▶ _Problem to work on_: Instruction for the entries that follow: retype exactly the lines from the line with "Salle de rédaction (408, 1549)" to the line with "The 2 Robbies (93, 91)", both included, and omit all others.

Stored data entries:
━━━
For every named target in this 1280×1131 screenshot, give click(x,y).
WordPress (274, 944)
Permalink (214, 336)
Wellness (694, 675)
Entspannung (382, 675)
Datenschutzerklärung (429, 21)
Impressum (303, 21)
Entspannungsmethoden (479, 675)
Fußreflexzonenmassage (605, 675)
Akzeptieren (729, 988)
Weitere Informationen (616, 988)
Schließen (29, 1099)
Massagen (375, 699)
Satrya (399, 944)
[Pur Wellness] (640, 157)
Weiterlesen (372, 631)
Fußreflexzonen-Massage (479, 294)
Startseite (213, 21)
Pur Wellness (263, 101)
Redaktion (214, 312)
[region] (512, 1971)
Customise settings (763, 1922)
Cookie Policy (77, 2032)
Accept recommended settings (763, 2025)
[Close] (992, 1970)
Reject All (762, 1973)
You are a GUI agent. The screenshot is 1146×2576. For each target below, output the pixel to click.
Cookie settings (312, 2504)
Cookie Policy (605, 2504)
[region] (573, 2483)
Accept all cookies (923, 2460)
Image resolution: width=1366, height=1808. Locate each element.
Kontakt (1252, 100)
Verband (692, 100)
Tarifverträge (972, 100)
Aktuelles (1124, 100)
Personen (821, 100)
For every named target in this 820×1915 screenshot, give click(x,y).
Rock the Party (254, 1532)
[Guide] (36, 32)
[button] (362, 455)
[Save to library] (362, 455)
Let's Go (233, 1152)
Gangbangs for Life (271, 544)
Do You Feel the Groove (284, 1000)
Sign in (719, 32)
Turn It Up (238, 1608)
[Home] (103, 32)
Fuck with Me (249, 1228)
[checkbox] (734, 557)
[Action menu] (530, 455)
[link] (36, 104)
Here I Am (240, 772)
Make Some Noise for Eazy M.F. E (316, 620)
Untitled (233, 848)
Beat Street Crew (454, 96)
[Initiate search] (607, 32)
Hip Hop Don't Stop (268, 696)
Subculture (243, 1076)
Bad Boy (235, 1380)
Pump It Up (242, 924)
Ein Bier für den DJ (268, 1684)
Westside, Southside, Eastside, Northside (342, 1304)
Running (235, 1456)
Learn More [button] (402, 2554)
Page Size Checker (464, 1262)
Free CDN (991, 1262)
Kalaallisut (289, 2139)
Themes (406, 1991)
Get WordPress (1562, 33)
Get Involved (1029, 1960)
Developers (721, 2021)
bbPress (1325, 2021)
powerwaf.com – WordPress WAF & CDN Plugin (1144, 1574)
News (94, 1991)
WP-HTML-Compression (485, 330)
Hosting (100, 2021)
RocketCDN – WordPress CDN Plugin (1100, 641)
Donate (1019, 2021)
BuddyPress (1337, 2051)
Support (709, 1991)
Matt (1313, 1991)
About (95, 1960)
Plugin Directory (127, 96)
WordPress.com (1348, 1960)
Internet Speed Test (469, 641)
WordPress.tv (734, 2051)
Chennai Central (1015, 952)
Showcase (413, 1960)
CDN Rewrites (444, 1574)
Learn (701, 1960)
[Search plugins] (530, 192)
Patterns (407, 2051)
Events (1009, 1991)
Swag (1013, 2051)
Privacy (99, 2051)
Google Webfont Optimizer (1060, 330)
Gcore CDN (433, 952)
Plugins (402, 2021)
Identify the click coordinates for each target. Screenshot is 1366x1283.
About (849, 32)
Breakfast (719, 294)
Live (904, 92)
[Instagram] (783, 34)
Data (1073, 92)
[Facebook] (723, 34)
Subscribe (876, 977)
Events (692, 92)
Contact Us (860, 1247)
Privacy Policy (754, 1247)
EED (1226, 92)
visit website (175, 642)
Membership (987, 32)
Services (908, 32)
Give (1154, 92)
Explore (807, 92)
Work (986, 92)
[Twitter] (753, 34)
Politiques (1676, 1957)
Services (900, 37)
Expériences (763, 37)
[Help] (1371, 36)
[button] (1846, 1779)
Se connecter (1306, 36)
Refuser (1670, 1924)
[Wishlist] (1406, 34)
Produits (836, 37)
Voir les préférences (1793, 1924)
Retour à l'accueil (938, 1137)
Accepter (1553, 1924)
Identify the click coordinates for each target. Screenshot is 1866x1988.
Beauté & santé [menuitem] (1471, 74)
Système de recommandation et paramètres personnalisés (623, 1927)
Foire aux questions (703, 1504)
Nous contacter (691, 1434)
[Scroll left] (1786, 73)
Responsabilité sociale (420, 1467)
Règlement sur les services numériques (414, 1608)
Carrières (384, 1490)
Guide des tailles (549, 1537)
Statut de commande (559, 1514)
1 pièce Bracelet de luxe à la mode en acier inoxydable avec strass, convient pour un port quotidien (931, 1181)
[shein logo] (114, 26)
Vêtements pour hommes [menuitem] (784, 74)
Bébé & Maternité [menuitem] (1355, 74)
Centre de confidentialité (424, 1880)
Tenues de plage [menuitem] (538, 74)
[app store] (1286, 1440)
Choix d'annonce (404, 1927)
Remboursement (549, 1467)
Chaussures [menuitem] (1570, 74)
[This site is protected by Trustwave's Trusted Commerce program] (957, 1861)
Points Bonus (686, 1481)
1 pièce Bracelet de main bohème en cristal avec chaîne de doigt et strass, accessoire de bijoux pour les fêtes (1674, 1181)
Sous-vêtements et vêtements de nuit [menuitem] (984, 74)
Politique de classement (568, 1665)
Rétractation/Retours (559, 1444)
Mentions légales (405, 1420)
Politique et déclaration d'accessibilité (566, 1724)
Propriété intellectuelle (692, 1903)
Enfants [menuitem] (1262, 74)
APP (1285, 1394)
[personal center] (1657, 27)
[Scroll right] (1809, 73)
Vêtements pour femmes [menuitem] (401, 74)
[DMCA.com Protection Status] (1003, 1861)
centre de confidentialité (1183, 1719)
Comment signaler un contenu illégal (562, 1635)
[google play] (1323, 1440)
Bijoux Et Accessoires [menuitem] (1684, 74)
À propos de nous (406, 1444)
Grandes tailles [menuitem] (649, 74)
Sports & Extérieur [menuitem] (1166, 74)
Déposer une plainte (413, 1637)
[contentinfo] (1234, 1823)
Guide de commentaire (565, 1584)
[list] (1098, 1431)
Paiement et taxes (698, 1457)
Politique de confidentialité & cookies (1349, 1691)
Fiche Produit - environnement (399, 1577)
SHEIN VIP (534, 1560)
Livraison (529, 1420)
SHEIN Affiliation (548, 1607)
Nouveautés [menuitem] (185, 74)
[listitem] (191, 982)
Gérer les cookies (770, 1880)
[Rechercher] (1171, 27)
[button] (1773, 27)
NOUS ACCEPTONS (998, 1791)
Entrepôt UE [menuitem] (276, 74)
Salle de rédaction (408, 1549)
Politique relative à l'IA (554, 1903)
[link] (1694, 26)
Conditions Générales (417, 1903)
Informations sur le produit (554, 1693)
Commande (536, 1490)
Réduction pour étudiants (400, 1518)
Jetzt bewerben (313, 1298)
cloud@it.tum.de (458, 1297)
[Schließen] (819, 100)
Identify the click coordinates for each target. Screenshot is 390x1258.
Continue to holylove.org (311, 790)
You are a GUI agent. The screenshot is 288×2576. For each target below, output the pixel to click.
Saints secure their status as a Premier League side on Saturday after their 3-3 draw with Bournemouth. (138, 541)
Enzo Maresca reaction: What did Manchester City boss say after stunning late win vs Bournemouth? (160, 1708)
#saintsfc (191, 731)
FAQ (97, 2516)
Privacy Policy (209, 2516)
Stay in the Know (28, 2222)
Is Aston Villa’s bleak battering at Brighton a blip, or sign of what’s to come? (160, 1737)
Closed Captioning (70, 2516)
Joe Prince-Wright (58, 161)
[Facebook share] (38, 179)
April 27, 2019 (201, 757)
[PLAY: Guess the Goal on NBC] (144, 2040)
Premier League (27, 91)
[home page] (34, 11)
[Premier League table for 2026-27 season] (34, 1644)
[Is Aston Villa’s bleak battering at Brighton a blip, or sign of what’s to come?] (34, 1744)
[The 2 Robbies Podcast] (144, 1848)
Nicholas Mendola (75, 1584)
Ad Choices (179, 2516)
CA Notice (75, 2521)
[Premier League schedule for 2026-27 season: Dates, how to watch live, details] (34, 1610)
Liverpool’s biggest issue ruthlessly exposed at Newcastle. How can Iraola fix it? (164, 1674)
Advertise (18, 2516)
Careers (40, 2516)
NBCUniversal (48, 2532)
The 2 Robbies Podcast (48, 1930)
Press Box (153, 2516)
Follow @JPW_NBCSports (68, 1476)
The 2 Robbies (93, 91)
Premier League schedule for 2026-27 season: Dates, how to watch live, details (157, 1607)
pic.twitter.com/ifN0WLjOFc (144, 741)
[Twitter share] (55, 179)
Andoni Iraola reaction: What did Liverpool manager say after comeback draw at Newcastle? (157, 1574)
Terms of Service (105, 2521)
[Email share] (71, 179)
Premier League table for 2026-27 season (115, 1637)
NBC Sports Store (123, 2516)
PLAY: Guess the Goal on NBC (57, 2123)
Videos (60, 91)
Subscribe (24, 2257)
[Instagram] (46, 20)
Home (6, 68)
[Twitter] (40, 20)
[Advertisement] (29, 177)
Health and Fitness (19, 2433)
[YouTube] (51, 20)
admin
━━━
▶ _Response to this task_:
Salle de rédaction (408, 1549)
Politique relative à l'IA (554, 1903)
[link] (1694, 26)
Conditions Générales (417, 1903)
Informations sur le produit (554, 1693)
Commande (536, 1490)
Réduction pour étudiants (400, 1518)
Jetzt bewerben (313, 1298)
cloud@it.tum.de (458, 1297)
[Schließen] (819, 100)
Identify the click coordinates for each target. Screenshot is 390x1258.
Continue to holylove.org (311, 790)
You are a GUI agent. The screenshot is 288×2576. For each target below, output the pixel to click.
Saints secure their status as a Premier League side on Saturday after their 3-3 draw with Bournemouth. (138, 541)
Enzo Maresca reaction: What did Manchester City boss say after stunning late win vs Bournemouth? (160, 1708)
#saintsfc (191, 731)
FAQ (97, 2516)
Privacy Policy (209, 2516)
Stay in the Know (28, 2222)
Is Aston Villa’s bleak battering at Brighton a blip, or sign of what’s to come? (160, 1737)
Closed Captioning (70, 2516)
Joe Prince-Wright (58, 161)
[Facebook share] (38, 179)
April 27, 2019 (201, 757)
[PLAY: Guess the Goal on NBC] (144, 2040)
Premier League (27, 91)
[home page] (34, 11)
[Premier League table for 2026-27 season] (34, 1644)
[Is Aston Villa’s bleak battering at Brighton a blip, or sign of what’s to come?] (34, 1744)
[The 2 Robbies Podcast] (144, 1848)
Nicholas Mendola (75, 1584)
Ad Choices (179, 2516)
CA Notice (75, 2521)
[Premier League schedule for 2026-27 season: Dates, how to watch live, details] (34, 1610)
Liverpool’s biggest issue ruthlessly exposed at Newcastle. How can Iraola fix it? (164, 1674)
Advertise (18, 2516)
Careers (40, 2516)
NBCUniversal (48, 2532)
The 2 Robbies Podcast (48, 1930)
Press Box (153, 2516)
Follow @JPW_NBCSports (68, 1476)
The 2 Robbies (93, 91)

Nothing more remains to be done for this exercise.